No mês de outubro, por ocasião da comemoração dos 10 anos da EBC foram veiculadas dez mensagens que apontavam porque a economia atual está de cabeça pra baixo:
1. Porque o salário anual de alguns altos executivos é superior ao de uma enfermeira em toda sua vida.
2. Porque as grandes corporações pagam menos impostos que as empresas familiares locais.
3. Porque a 30 reais o quilo de carne, não sobra dinheiro para o bem estar animal.
4. Porque a camiseta produzida por mão-de-obra infantil custa menos que a de produção justa.
5. Porque o aumento do PIB não tem nenhuma relação com a nossa qualidade de vida.
6. Porque alimentos de monocultivos são mais baratos do que alimentos da agrobiodiversidade.
7. Porque a obsolescência programada é aceita como uma normalidade.
8. Porque na atualidade, o esgotamento é parte de uma carreira profissional exitosa.
9. Porque para conseguir dinheiro rápido, tem que passar por cima da moral.
10. Porque as empresas éticas e sustentáveis tendem a ser menos competitivas.

Clique aqui para conhecer mais sobre a EBC.

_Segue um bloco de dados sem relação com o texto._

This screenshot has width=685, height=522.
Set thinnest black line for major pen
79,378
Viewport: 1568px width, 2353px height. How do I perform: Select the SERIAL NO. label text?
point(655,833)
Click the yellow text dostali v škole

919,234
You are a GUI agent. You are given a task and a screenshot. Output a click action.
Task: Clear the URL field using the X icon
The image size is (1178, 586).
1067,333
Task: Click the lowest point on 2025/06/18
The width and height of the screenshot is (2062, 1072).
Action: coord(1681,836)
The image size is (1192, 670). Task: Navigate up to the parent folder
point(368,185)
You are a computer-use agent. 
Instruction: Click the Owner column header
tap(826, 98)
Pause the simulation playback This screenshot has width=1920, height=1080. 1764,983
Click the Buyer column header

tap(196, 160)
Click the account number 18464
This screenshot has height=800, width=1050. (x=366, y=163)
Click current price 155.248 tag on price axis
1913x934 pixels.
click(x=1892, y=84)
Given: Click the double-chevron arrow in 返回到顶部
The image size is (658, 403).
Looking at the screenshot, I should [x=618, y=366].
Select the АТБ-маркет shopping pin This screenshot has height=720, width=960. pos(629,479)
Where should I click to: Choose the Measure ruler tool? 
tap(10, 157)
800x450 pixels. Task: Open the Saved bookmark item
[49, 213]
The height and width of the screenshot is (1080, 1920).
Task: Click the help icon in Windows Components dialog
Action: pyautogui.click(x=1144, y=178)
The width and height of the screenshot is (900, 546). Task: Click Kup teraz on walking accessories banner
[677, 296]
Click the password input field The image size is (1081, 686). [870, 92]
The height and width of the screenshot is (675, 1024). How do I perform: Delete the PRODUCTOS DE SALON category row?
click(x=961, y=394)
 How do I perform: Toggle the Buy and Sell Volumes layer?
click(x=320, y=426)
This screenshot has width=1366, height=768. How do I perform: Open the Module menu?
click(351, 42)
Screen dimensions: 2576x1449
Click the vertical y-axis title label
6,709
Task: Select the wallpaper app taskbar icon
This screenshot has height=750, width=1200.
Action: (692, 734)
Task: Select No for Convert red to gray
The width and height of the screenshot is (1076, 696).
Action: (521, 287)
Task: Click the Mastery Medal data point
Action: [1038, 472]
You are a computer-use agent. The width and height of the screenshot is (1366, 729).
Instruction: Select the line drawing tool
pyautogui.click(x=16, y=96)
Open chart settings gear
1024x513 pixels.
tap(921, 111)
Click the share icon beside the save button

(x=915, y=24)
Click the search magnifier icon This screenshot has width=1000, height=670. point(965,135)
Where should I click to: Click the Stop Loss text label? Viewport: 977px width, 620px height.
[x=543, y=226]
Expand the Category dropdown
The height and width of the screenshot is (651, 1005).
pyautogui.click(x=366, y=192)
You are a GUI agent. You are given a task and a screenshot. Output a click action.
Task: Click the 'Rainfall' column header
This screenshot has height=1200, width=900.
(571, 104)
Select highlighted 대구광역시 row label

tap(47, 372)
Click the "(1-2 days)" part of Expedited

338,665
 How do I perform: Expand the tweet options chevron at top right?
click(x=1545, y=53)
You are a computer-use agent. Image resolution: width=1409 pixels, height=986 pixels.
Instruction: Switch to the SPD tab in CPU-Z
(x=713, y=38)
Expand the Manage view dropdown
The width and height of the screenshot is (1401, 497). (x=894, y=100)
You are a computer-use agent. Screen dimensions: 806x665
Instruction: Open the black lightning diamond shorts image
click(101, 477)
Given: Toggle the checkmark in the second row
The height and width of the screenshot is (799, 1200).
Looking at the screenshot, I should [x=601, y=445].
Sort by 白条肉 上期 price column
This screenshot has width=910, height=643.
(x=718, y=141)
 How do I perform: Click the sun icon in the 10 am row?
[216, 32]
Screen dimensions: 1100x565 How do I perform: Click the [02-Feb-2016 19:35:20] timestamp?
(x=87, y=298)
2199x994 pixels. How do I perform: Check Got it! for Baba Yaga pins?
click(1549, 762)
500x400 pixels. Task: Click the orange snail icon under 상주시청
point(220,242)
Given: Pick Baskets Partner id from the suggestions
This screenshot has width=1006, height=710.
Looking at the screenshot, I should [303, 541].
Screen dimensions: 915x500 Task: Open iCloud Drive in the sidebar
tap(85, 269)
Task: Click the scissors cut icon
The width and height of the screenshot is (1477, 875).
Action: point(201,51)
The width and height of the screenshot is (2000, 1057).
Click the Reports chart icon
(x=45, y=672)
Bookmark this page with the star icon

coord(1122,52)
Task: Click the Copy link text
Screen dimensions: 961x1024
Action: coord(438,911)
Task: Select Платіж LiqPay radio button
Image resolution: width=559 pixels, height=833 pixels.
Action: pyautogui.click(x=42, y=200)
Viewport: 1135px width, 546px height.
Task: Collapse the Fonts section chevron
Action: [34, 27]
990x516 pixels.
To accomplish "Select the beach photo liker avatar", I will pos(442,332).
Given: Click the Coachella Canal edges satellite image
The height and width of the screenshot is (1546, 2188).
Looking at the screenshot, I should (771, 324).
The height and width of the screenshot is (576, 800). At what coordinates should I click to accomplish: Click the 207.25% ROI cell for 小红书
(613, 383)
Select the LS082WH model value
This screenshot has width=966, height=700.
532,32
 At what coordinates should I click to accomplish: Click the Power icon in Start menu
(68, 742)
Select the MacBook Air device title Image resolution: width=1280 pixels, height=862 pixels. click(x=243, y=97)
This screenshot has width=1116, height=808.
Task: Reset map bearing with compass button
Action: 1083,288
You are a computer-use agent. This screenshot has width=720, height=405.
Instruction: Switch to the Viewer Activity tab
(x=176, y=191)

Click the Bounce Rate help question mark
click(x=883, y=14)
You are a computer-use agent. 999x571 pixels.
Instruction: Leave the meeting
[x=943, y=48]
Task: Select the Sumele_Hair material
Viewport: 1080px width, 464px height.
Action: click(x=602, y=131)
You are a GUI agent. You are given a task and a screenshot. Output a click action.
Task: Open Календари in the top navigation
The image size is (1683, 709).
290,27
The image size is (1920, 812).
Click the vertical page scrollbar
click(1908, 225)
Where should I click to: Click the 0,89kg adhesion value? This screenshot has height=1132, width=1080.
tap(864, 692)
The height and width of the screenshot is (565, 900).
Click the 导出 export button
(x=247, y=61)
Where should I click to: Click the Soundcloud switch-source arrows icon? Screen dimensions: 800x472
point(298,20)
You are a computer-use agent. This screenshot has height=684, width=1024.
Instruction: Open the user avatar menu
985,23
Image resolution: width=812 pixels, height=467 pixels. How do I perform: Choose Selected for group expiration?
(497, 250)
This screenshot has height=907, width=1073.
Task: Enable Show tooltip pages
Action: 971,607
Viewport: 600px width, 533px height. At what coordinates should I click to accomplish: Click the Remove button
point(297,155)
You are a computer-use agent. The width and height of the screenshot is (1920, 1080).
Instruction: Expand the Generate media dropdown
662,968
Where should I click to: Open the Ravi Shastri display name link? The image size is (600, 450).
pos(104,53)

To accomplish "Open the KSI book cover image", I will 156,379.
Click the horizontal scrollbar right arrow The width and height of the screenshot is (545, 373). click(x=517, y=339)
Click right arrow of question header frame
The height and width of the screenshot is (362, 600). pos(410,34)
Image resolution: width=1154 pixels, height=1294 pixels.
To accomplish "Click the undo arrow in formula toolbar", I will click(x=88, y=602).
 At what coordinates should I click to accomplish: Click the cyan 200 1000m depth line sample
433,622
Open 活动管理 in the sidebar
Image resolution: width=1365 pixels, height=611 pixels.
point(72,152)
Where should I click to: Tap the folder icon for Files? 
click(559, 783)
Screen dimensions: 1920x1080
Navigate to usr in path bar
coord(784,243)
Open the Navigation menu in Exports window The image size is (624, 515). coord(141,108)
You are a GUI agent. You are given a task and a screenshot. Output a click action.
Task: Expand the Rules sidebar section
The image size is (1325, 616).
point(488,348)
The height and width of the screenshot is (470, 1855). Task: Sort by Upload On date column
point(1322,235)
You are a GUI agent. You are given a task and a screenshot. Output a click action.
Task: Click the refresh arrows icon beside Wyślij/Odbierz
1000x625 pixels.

Thilo Schmidt, consultor em Gestão Sustentável de Resíduos Sólidos (RHBC). Foto: Arquivo RHBC

Atualmente quantos integrantes têm a RHBC? Como é composta essa Rede?

Thilo: Algo na faixa de 50 pessoas. A maioria, consumidores solidários e simpatizantes da ideia, e um grupo de 5 a 10 pessoas que são produtores em diferentes escalas. Um núcleo pequeno de organização, sempre precisando de colaboradores.

Em termos quantitativos é possível destacar algum impacto significativo promovido pela RHBC?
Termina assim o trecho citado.